(Information given)
------------------------------------------------------------------------

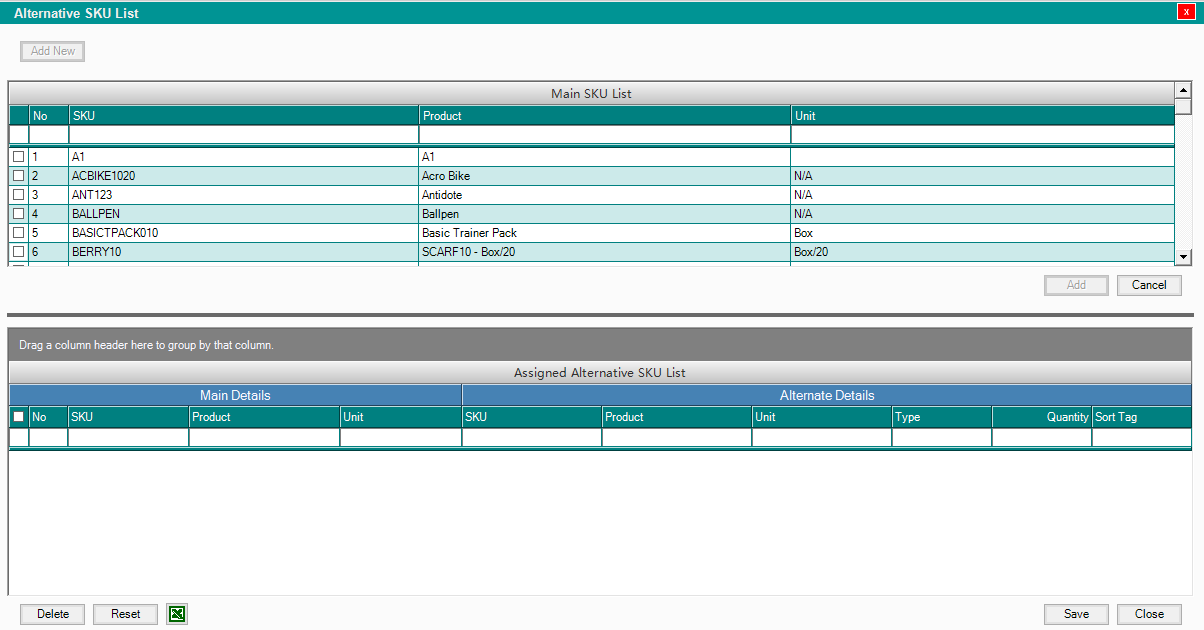Click Cancel under the Main SKU List
This screenshot has height=630, width=1204.
click(1149, 285)
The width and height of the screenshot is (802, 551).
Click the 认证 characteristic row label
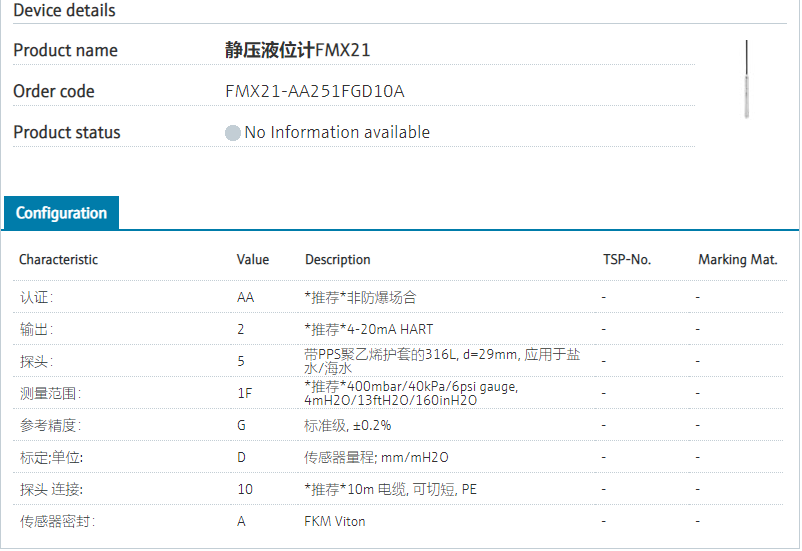point(36,297)
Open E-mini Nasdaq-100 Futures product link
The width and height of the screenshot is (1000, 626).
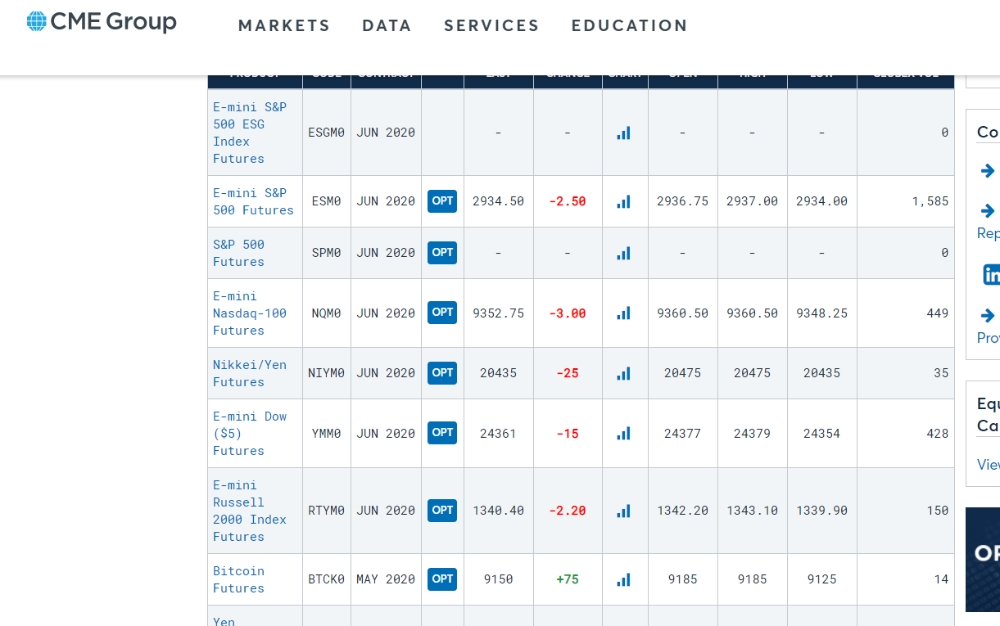[x=249, y=313]
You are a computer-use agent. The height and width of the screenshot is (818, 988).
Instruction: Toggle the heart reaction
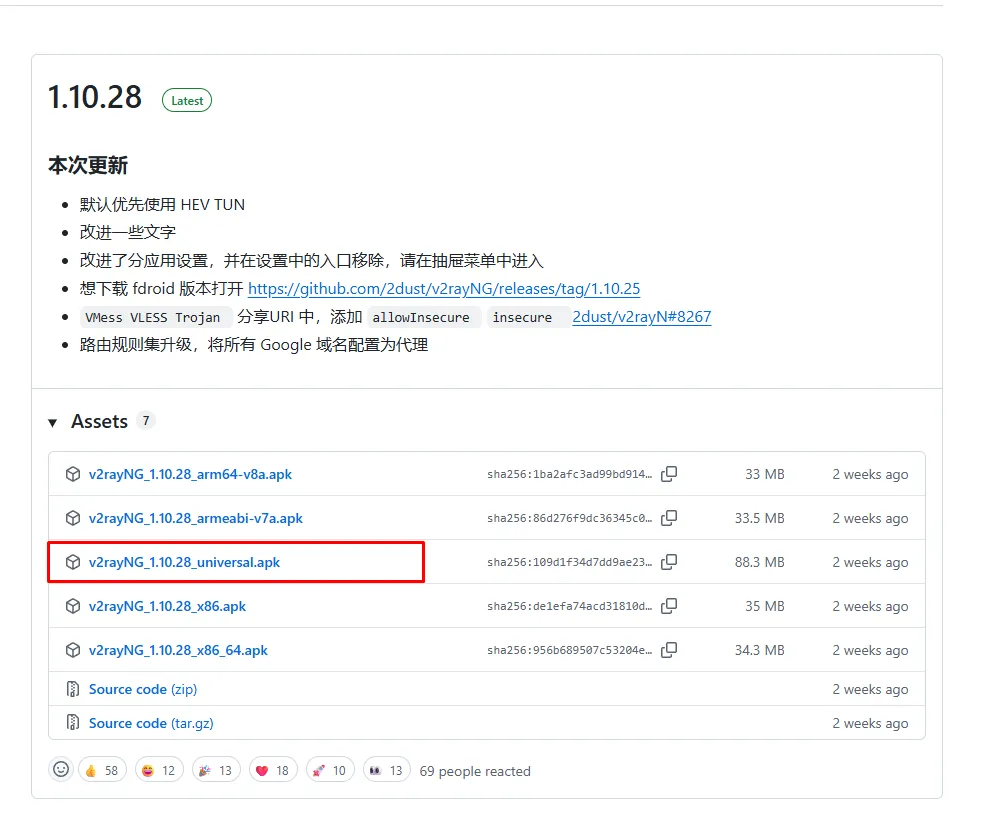tap(272, 770)
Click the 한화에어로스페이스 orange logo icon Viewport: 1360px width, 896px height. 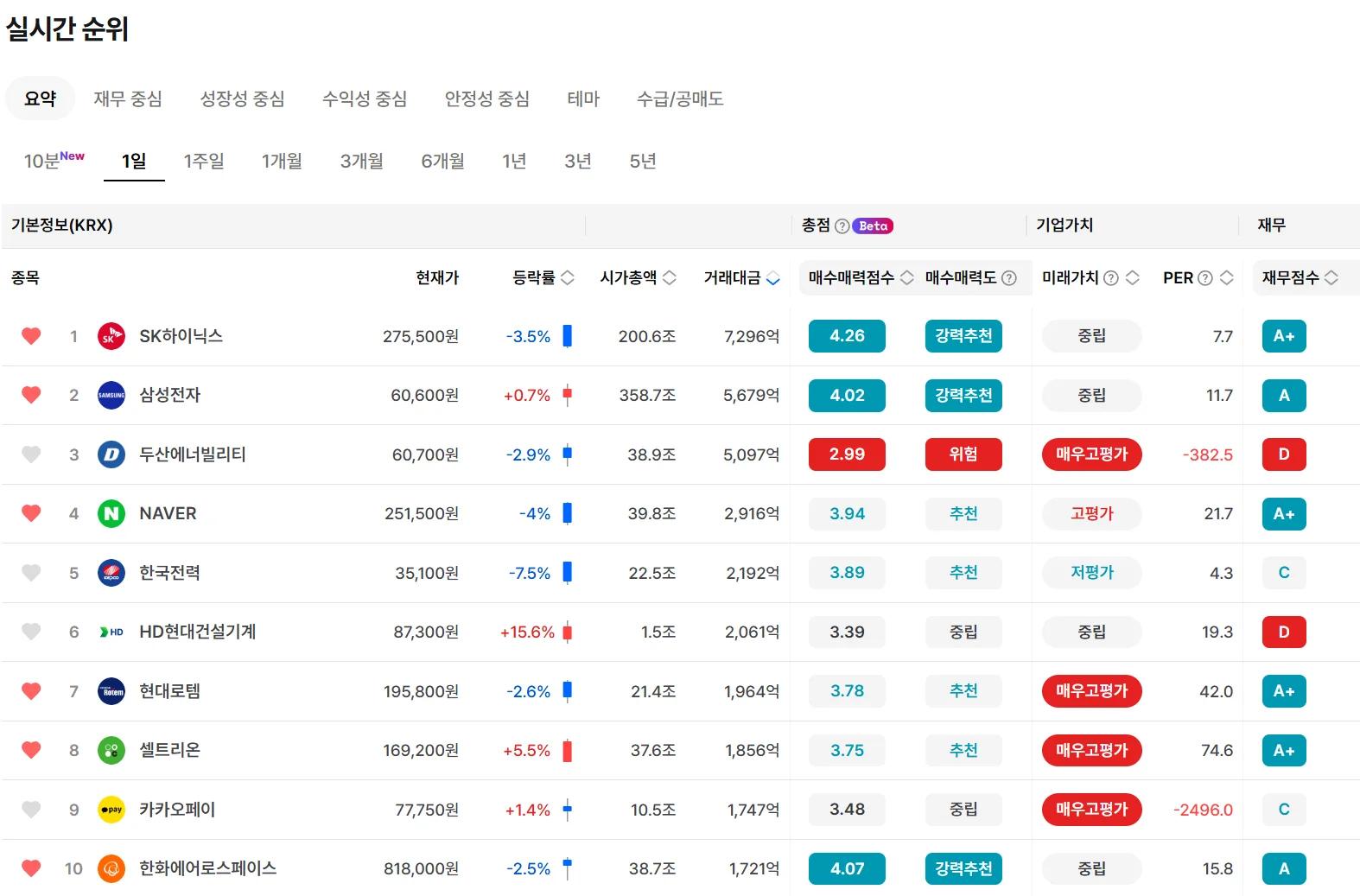(111, 868)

------------------------------------------------------------------------

(About this exercise)
When you reach the line with "Click the 认证 characteristic row label" in the records above, begin repeating the lines exactly, and stop after the line with "You are a computer-use". Skip all pictures.

(Answer area)
Click the 认证 characteristic row label
point(36,297)
Open E-mini Nasdaq-100 Futures product link
The width and height of the screenshot is (1000, 626).
[x=249, y=313]
You are a computer-use agent. The height and width of the screenshot is (818, 988).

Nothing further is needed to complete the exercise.